"The notion that such persons are gay of heart and carefree is curiously untrue. They lead, as a matter of fact, an existence of jumpiness and apprehension. They sit on the edge of the chair of Literature. In the house of Life they have the feeling that they have never taken off their overcoats."
- James Thurber, My Life and Hard Times

Thursday, August 30, 2012

L'Artiste

I'm always learning things about myself, things that surprise me. I suppose when I stop learning, or stop being surprised, I should just pick out my coffin.

Last weekend, I learned one of two things: either I am a professional writer who sets the terms under which she creates, or I am a foot-stomping diva.

Here's the story...

For a few years, I've participated in the 48-Hour Film Festival. It's kind of like a weekend version of Project Runway/Top Chef/challenge show, where teams compete to produce a movie in a 48-hour time period. At 7 p.m. on Friday, you're given the genre, the name and occupation of a character, a prop, and a line of dialogue. At 7 p.m. on Sunday, you hand in a 4-7 minute movie that contains all those things.

I'm the writer. I spend Friday evening hashing out the story with the director, then creating the script. Then I go home and let everyone else do their jobs.

The fun part of this for me is the challenge of creation. I'm given a bunch of disparate pieces and the vision of the director, and somehow, I make it work. As anal as I am when I'm writing my novels, I love the spontaneity of this exercise.

This year, I was excited to write the script, that is, until Friday came. Our air conditioner was out (in 90+ degree heat), and trying to read my current manuscript through my cataract was giving me an insane headache. I was hot. I was sweaty. I was in pain.

It's possible I was a little cranky.

Nevertheless, I told the director I'd write the script, so I drove for two-and-a-half hours to the meeting spot, taking as much pain medication as my body could tolerate and stopping for coffee in the hope caffeine might help.

Once I got there, I found that I had collaborators. I can think of several authors/writers I'd love to collaborate with. These people were strangers. Not bad people. Not bad ideas. Just strangers, with whom I could not get in sync. It was hard to think through my headache, much less listen to a bunch of ideas spoken in purposeful voices.

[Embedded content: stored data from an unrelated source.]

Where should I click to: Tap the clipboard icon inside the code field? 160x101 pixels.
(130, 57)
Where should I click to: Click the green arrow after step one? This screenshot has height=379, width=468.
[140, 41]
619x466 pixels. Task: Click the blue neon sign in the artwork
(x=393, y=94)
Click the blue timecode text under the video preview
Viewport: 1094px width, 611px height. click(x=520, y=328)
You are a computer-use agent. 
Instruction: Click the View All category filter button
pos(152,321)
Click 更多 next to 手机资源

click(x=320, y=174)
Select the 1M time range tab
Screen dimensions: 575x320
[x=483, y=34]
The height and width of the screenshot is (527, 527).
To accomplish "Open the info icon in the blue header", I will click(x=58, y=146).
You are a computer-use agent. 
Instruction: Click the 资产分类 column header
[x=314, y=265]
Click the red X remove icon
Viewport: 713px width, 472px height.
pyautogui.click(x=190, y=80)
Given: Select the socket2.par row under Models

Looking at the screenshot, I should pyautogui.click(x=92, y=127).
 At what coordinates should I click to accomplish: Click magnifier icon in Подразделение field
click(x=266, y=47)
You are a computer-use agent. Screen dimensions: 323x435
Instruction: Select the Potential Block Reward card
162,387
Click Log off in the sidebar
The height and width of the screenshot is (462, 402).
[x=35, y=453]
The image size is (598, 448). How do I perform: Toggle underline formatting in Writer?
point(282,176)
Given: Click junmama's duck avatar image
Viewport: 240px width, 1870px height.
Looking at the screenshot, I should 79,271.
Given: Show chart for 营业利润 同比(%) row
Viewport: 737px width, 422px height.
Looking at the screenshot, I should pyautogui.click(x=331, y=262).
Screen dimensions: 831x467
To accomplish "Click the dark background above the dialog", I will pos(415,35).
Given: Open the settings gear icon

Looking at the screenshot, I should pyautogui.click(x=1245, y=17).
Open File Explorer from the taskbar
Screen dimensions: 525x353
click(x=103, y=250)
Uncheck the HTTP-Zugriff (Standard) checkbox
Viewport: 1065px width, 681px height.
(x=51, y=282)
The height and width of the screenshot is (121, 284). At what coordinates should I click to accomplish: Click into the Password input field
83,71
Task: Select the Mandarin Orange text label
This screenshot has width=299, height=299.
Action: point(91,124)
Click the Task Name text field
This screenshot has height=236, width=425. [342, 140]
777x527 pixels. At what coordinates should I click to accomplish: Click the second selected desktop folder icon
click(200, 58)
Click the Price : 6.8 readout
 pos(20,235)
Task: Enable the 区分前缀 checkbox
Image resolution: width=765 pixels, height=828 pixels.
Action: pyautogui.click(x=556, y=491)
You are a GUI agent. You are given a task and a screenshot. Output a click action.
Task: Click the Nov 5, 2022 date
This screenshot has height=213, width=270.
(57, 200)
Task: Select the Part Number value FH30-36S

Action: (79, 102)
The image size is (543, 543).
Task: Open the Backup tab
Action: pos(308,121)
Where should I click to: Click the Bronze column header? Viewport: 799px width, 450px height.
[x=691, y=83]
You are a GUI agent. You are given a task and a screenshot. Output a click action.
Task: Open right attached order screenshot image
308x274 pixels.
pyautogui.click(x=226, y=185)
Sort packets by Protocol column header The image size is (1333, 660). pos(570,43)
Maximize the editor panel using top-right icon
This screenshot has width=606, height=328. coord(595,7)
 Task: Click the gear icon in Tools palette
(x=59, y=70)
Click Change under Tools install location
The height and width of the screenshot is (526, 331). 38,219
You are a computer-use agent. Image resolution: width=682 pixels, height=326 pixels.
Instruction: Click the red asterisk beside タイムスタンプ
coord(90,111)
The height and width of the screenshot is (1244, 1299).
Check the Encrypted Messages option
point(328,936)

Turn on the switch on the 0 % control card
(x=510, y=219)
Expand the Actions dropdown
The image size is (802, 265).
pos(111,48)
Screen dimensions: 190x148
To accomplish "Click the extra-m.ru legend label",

At some point, I realized we were going to brainstorm all night if I didn't stop and start writing SOME kind of story. I snapped like some little toy dog in designer booties, listened to what the director wanted, and wrote his story.

Everyone wanted to change this little thing and that little thing, and at one point, the whole script threatened to become a camel (that's a horse designed by committee) and I had to defend my work. This included chasing people away from the computer, where they were deleting lines and adding new ones. Finally, I changed enough to please the one person I always answer to: the director.

It was after ten o'clock when I drove two hours home. Let me tell you, driving on the freeway in the dark when you have a cataract is an exercise in terror. I arrived home feeling like I'd been rode hard and put away wet.

Throughout the weekend, I kept hearing snippets of how the filming was going. Apparently, it went super-uber-well and everyone loved the movie and they were incredibly proud of their work.

They also, apparently, didn't use the script I wrote.

I don't believe in time wasted. Time is always spent learning lessons. By the time Monday rolled around, I had decided what the weekend had taught me. I am officially retiring from participation in the 48-Hour Film Festival. I don't feel angry. It's not a tantrum. I'm just either a skittish writer who is incapable of collaboration with strangers, or I'm a full-scale diva who has demands.

Or I should have stayed home this year and nursed my ailing head.

I'm a little surprised by the whole thing. I believed I liked collaboration. I thought I'd always be up to writing these scripts. I believed I wasn't a foot-stomping diva. Who knew?

Oh, well. As my friend, Robin, would say: you say foot-stomping diva like it's a bad thing.

2 comments:

Tameri Etherton said...

You are NOT a foot-stomping diva. Even if you were, like Robin says, that's not such a bad thing. You are terribly gracious in this post. I would've been hurt, humiliated, angry, a tad upset that I drove over four hours in pain just to be replaced, etc. It's your honor and dignity in this post that makes you not a foot-stomping diva.

You took away a valuable lesson from this weekend. Do not drive at night with a cataract.

Okay, that was supposed to be some light-hearted humor. You're amazing. Jus' sayin'.

Gayle Carline said...

HA HA, in retrospect, I didn't think the whole cataract problem through. Of course, I'd be driving back up the 5 from San Diego in the dark. Of course, there would be long stretches of very black road with no lights except for oncoming traffic. Of course I would be holding my right eye closed so my left eye could see the lane markings. And of course, in my attempt to stay safe and drive 60 mph in the slow lane, I would still have people running up my little minivan's butt to try to speed me up.

Meh. Maybe I'll just surrender to my diva-liciousness. My only regret is, I didn't wear the tiara.